Because “imagine everyone's naked” is terrible advice

The Number of Slides

I’ve seen things.

I’ve seen the grimy sweat dripping off a brow as the speaker punishes three hundred slides in a half hour. I’ve seen the off-the-cuff confidence of a speaker give her talk without even using a single slide. I’ve seen a friend eat three Kentucky Fried Chicken Double Down™ sandwiches. I’ve seen things, man.

People keep focusing on this weird metric. They always ask me “well how many slides do you have left?” It’s an irrelevant question, though, because the number of slides you should plan for ultimately depends on the type of talk you want to give and the type of person you are.

A good first step

You’ll understand yourself more as you give more talks. As you practice more and more, you start understanding how many slides you need in order to comfortably get your point across. If this is your first talk, that might be a bit difficult to judge, though.

Personally, I go a bit heavier on the slides than most people. Slides are the outline for me: I don’t put that many words on a slide, because I only need a little push in order for me to remember what I wanted to talk about. Since I only use one or two words per slide, I tend to flip through them a bit quicker than many other presenters. That ends up generating maybe a hundred slides or so for a thirty-minute talk, for me.

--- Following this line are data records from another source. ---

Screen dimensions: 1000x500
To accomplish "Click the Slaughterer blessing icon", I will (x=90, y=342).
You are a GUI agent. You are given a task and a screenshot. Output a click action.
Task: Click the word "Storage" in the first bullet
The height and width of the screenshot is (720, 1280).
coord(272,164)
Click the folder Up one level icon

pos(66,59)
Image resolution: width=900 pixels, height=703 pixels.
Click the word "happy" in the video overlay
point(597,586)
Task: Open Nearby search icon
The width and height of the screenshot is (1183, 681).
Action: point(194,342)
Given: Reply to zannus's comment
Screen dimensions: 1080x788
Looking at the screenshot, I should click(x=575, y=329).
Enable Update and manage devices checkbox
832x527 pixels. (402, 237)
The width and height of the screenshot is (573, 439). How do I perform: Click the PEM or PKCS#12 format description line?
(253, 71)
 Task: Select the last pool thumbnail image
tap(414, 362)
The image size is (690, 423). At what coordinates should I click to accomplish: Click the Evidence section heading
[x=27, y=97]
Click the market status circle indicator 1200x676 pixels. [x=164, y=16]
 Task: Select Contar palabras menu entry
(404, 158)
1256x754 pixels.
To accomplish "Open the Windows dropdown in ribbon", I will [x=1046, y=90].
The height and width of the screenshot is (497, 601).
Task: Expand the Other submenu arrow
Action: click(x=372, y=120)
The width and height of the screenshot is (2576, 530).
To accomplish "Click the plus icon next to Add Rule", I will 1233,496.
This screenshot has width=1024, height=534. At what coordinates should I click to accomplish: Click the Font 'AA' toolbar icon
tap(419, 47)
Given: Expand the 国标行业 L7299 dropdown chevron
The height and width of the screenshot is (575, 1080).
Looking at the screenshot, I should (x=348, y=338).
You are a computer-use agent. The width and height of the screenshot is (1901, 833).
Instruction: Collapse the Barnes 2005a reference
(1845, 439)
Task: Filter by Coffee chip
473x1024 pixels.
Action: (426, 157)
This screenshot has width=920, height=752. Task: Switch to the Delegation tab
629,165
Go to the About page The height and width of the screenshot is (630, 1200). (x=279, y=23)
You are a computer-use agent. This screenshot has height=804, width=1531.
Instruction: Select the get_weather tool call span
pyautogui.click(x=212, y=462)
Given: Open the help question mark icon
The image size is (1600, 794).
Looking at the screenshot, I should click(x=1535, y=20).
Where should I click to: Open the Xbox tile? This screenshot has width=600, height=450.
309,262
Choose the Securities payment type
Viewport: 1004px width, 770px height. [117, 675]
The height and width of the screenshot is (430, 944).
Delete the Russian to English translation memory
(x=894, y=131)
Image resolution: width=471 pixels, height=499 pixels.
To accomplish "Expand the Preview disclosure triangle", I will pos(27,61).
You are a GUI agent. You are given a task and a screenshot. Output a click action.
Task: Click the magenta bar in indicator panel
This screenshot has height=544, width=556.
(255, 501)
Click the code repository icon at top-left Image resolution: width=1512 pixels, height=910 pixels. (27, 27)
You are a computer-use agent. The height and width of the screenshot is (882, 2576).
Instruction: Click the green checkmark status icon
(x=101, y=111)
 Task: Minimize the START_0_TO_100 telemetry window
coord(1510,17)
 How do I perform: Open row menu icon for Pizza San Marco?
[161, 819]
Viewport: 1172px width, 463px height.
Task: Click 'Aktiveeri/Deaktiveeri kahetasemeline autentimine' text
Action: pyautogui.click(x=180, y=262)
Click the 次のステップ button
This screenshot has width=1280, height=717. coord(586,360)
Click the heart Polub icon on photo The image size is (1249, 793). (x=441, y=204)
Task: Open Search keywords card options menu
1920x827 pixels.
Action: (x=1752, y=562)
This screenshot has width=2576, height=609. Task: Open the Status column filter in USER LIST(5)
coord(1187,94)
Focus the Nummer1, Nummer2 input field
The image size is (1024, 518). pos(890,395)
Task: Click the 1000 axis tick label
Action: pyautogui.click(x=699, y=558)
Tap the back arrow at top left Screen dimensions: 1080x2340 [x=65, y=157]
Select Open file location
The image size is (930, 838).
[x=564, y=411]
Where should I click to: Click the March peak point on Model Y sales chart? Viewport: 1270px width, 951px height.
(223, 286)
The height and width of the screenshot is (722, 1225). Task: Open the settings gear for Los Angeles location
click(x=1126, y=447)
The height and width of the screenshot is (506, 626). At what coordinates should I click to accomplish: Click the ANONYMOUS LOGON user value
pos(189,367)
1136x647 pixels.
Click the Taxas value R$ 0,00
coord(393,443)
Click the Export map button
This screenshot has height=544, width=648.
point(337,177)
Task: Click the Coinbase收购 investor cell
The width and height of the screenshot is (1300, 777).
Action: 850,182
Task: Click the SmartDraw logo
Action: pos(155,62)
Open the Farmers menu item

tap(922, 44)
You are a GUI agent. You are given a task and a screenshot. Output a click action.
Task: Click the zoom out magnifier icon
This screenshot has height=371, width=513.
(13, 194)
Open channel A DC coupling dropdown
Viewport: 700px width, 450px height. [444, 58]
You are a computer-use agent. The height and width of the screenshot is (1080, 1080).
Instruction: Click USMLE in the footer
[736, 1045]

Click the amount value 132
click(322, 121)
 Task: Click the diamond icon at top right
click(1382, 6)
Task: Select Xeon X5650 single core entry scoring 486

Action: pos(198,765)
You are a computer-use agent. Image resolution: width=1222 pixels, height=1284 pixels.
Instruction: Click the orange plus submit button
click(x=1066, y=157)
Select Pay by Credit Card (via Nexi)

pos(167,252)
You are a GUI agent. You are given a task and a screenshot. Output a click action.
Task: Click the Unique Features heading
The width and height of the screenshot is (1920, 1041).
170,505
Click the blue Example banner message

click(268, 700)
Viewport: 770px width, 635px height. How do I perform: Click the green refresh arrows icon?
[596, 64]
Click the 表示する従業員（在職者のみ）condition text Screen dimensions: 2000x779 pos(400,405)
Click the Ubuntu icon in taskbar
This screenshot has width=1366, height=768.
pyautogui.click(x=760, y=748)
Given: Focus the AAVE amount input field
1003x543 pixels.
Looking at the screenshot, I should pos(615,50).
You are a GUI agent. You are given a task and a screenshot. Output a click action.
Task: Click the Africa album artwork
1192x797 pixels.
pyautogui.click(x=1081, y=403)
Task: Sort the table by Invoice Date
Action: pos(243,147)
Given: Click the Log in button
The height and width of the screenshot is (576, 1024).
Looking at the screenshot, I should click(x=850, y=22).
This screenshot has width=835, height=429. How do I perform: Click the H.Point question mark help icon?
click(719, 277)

But that can change depending on the talk. If it’s less technical, if it’s more of a story, you can get by with only a couple slides (or no slides at all!) With a less-technical focus, you don’t need to put as much jargon on the screen, and that lets you play with the pace and tempo as you go.


There’s really no way to easily judge how quickly you’re going to go through slides. Sometimes I’ll find myself doing ten slides in twenty seconds, if I’m trying to convey a rushed, more intensive moment (possibly for humor-related purposes). Sometimes I’ll sit on a slide for five or ten minutes, if the slide warrants it.

When it comes to timing, it resides entirely on you: how fast your cadence is, how much you drift off-tangent, and so on. If you’re new to public speaking, the best thing you can do for yourself is to start practicing it before you even finish the entire slide deck, so you have a better handle on how much time you’ll need to devote on making more slides.